The 247-acre Fort Lewis College campus is in southwestern Colorado is situated at 6,872 feet atop a mesa overlooking the Animas River Valley and downtown Durango. A network of trails as well as city bus service (free to students with FLC IDs) connects the campus and town.

The campus' distinctive architectural theme utilizes locally quarried sandstone to acknowledge the region's Native puebloan building style and evoke the Four Corners landscape and colors. The style was crafted by prominent Boulder architect James M. Hunter, who was contracted to establish a campus building plan by the college in the late 1950s, following the college's move from Hesperus, Colorado, to its Durango location.

Today, on-campus housing is in six residence halls and two apartment buildings, with singles, doubles, and suites. Also on campus are 14 academic buildings, as well as a Student Life Center, Aquatic Center, and Student Union. On-campus athletic facilities include Ray Dennison Memorial Field, Dirks Field, the Softball Complex, Whalen Gymnasium, and the Factory Trails, an off-road bicycling race course.

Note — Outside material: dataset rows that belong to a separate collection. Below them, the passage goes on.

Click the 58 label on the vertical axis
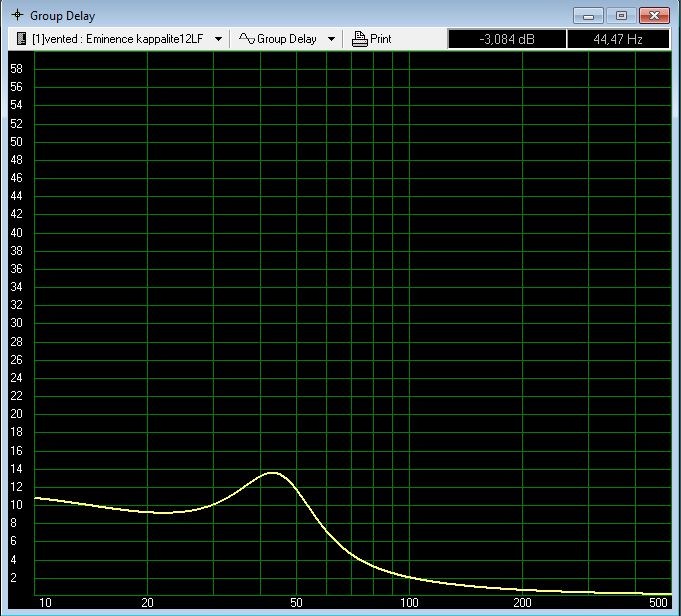Viewport: 681px width, 616px height. point(17,69)
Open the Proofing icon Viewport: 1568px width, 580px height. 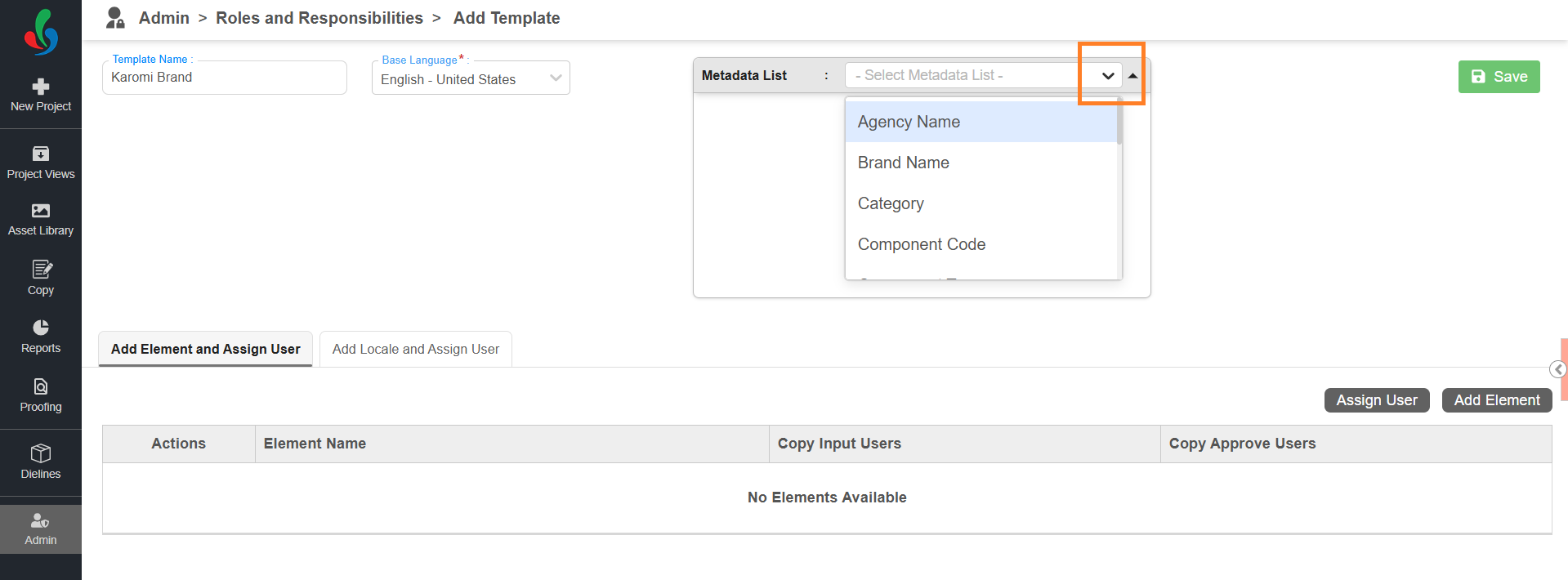click(41, 386)
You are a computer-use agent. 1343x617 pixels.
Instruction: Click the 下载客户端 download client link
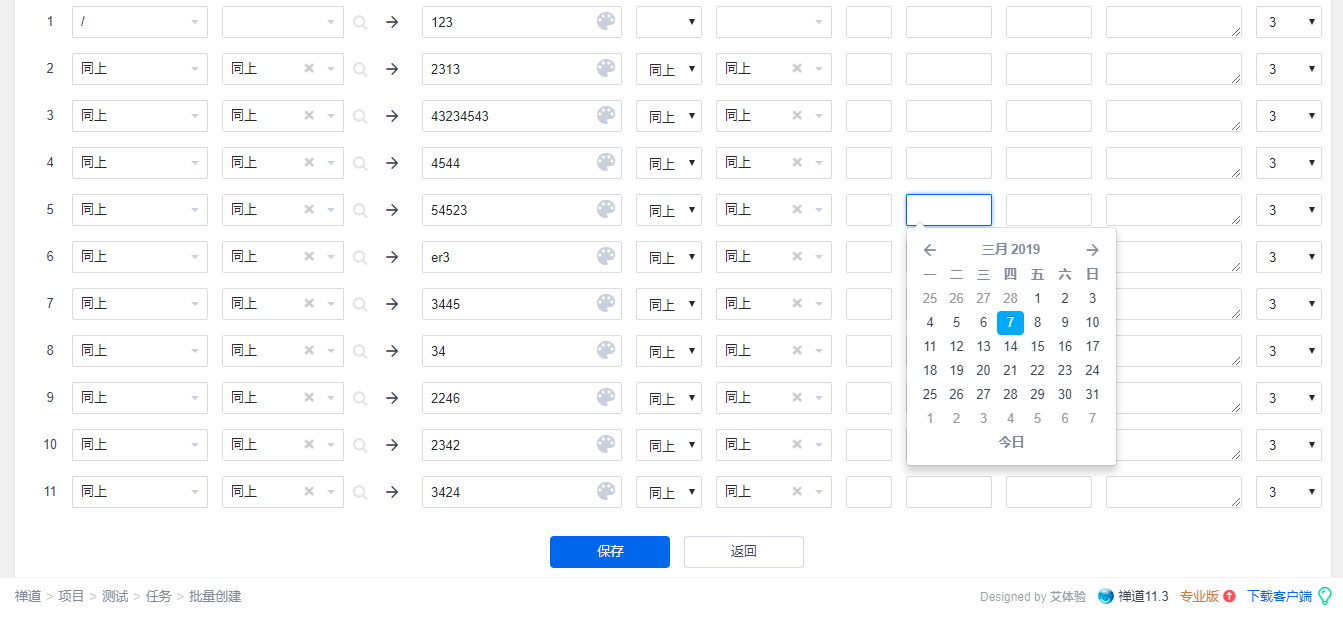click(x=1279, y=596)
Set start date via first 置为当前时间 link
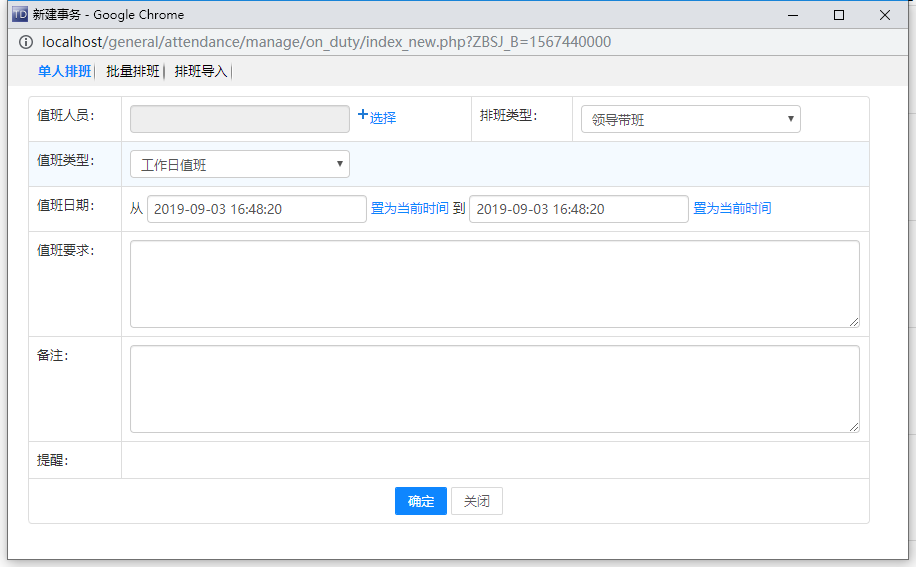This screenshot has height=567, width=916. (x=409, y=209)
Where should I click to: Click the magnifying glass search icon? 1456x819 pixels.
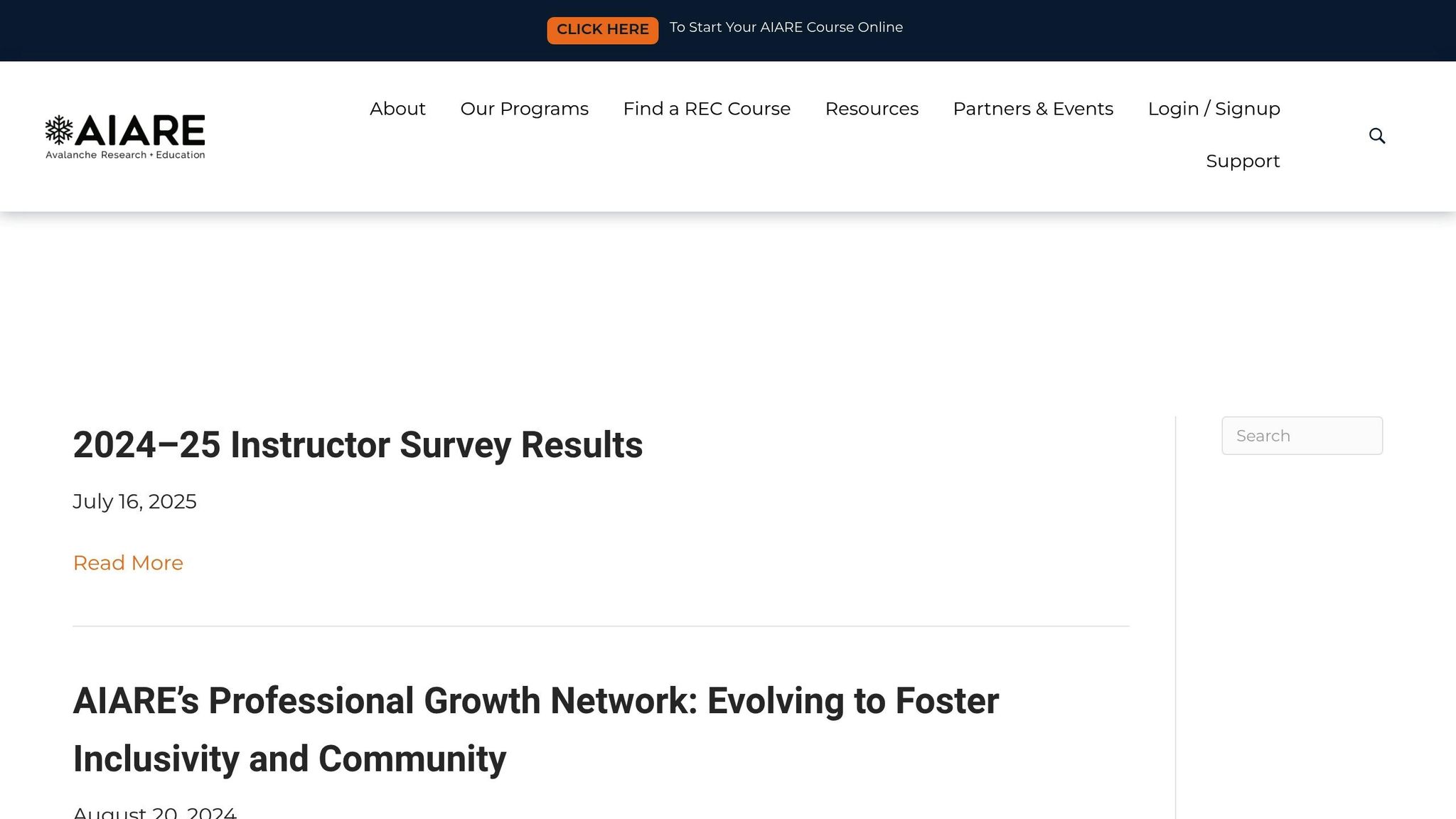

The new Student Union opened in Fall 2011, and now hosts the college's cultural centers, the Native American Center and El Centro de Muchos Colores, as well as student government, the Environmental Center, the post office, and the bookstore. The new Student Union also offers several dining options, and houses both a Leadership Center and a Media Center that includes the college's news magazine, literary journal, and KDUR radio station.

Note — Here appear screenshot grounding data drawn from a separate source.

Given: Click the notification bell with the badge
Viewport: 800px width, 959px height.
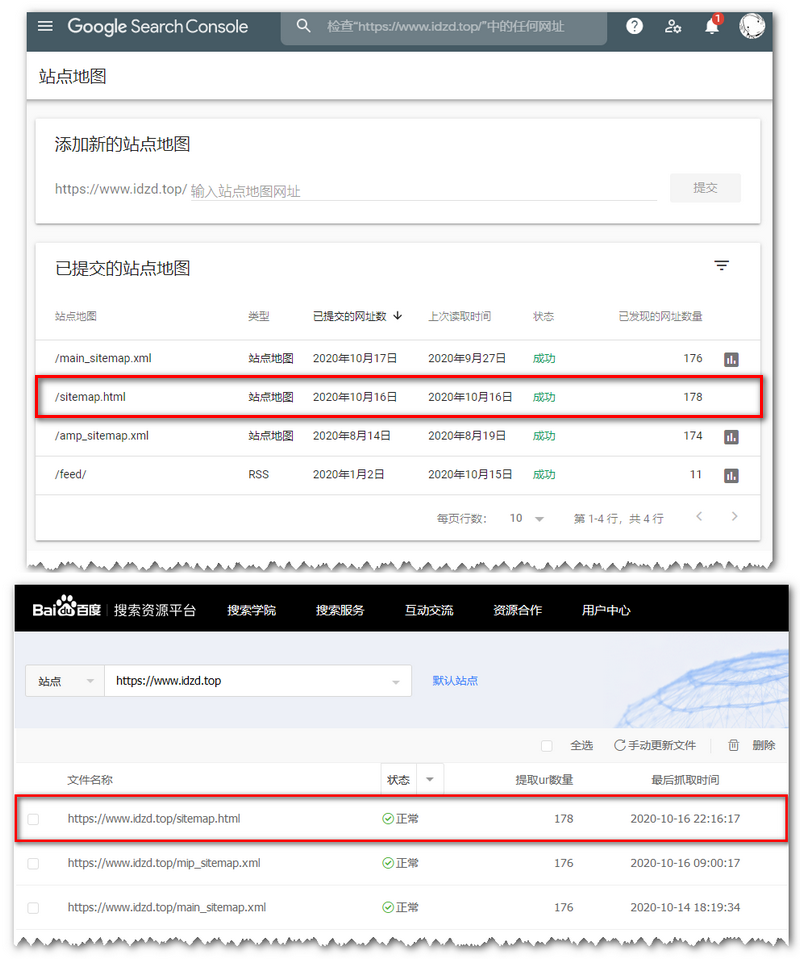Looking at the screenshot, I should 711,28.
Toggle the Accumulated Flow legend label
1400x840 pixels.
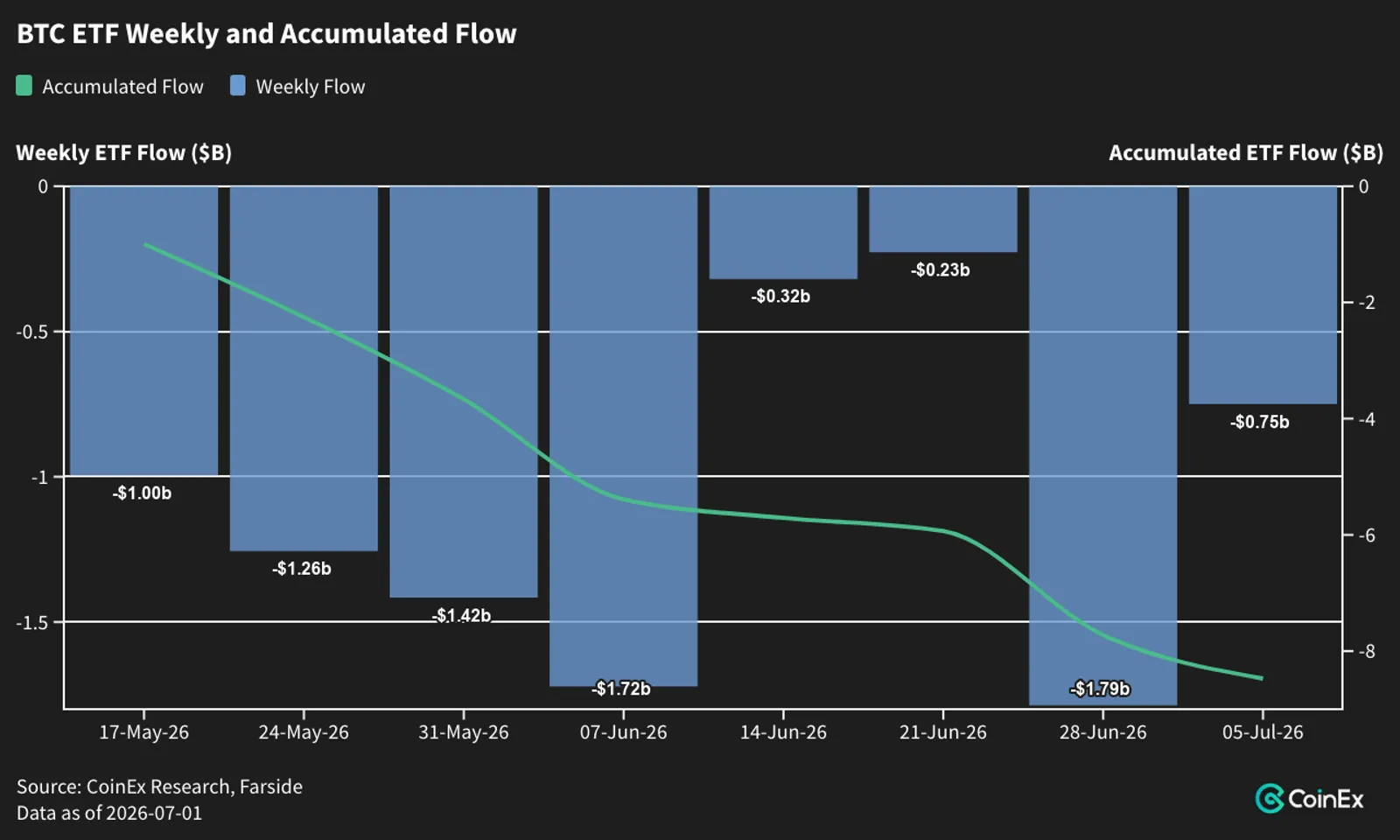(122, 87)
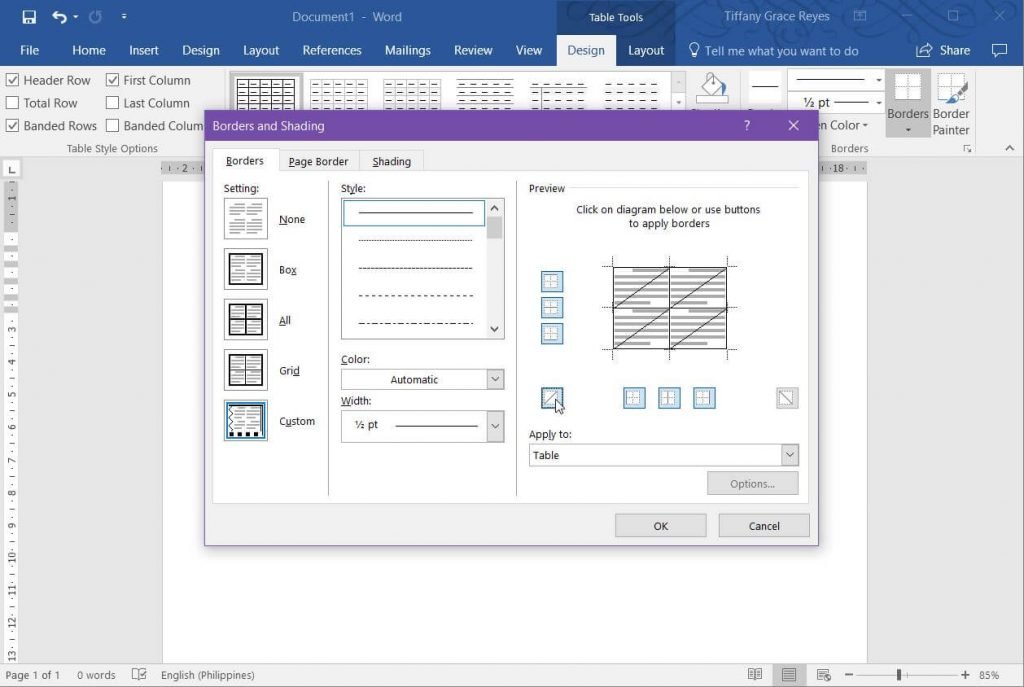Open the Apply to dropdown
1024x687 pixels.
(x=663, y=456)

The Student Union building was awarded LEED Gold status in August by the U.S. Green Building Council for its sustainability features. It is the third LEED Gold building on campus, along with the Berndt Hall Biology Wing and the residential Animas Hall. Those environmental awards helped FLC be named one of "America's Coolest Schools" by Sierra magazine, the official publication of the Sierra Club, in 2011.

Other notable on-campus facilities include:

  • Art Gallery

The Art Building's Art Gallery brings local, regional, and national exhibitions to the campus, providing students both a research tool and a venue for public exposure for their own creations.

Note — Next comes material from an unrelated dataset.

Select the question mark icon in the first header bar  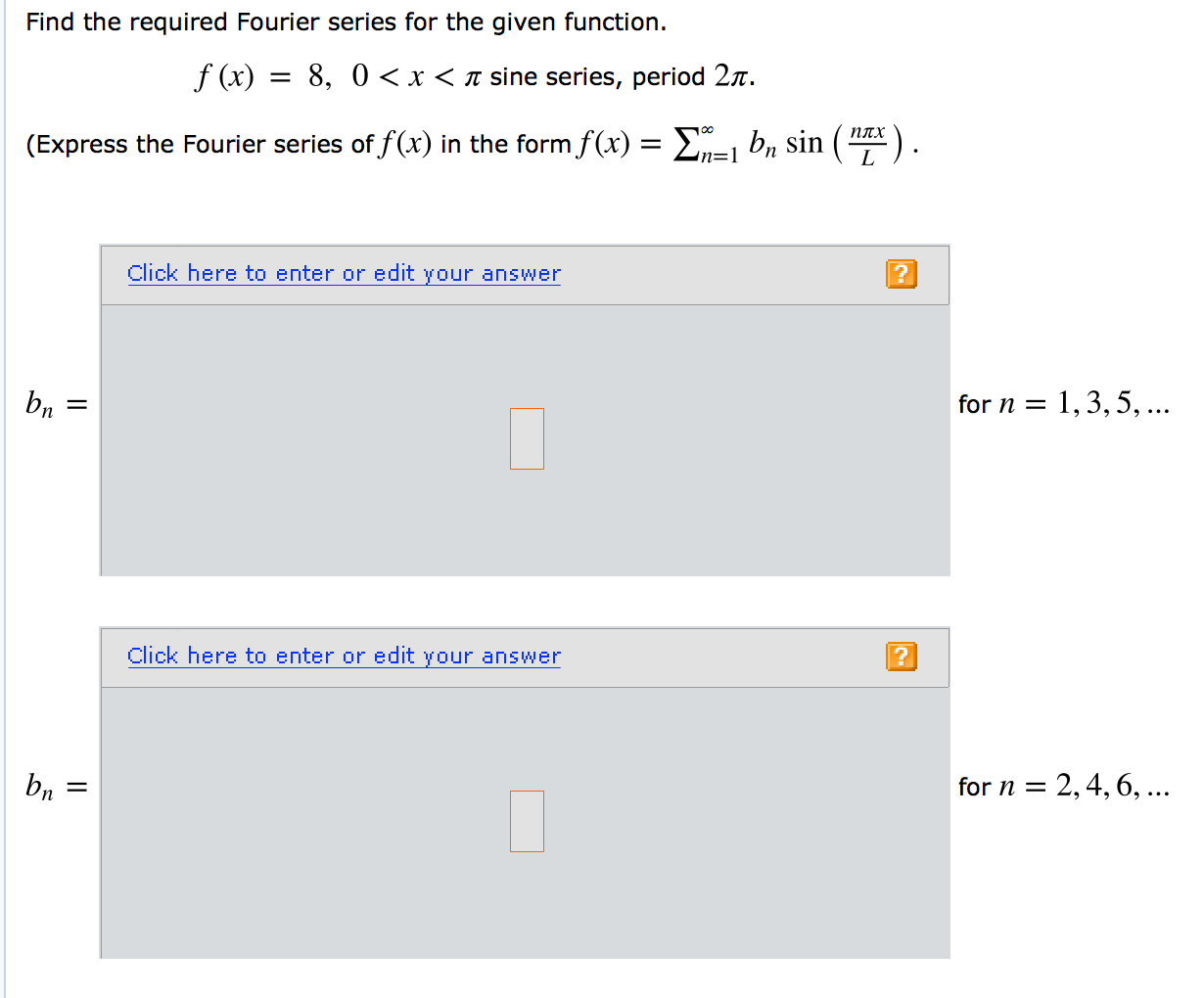(x=901, y=274)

  • Center of Southwest Studies

Completed in 2001, the shapes and stonework of the Center of Southwest Studies complex reflect the ancestral puebloan structures found throughout the Four Corners. The Center is home to the Anthropology and Native American & Indigenous Studies programs, and the Delaney Southwest Research Library. The Exhibit Gallery also features a solstice window that focuses the first rays of the summer solstice sun, casting a spiral image on the gallery wall.

  • Community Concert Hall

One of the largest live-performance venues in the region, the 600-seat Community Concert Hall hosts local, regional, and national music, comedy, drama, lecture, and dance acts in an intimate setting. The Concert Hall lobby also features more than a dozen Southwestern landscape paintings by Stanton Englehart, a founding faculty member of the FLC Art Department renowned for capturing the beauty and mystery of the canyon country of the Colorado Plateau.

  • John F. Reed Memorial Library

Opened in 1967, stone used in the construction of the Library was quarried just three miles from campus. With a study area facing a large wall of windows offering views to the La Plata and San Juan mountains, Reed Library is one of the most popular study spots on campus.

  • Mainstage Theatre

Home to frequent faculty-directed shows, student productions, and class projects, the Theatre Building's Mainstage Theatre has been the center for campus drama and performing arts for more than 50 years.

  • McPherson Chapel

Built in 1958 as part of the original Durango campus, this stone chapel's construction was funded entirely with donations. The large windows allow for a stunning view of sunsets behind the Animas River Valley and La Plata Mountains. The Chapel provides a non-denominational place of meditation, and is also a popular wedding site.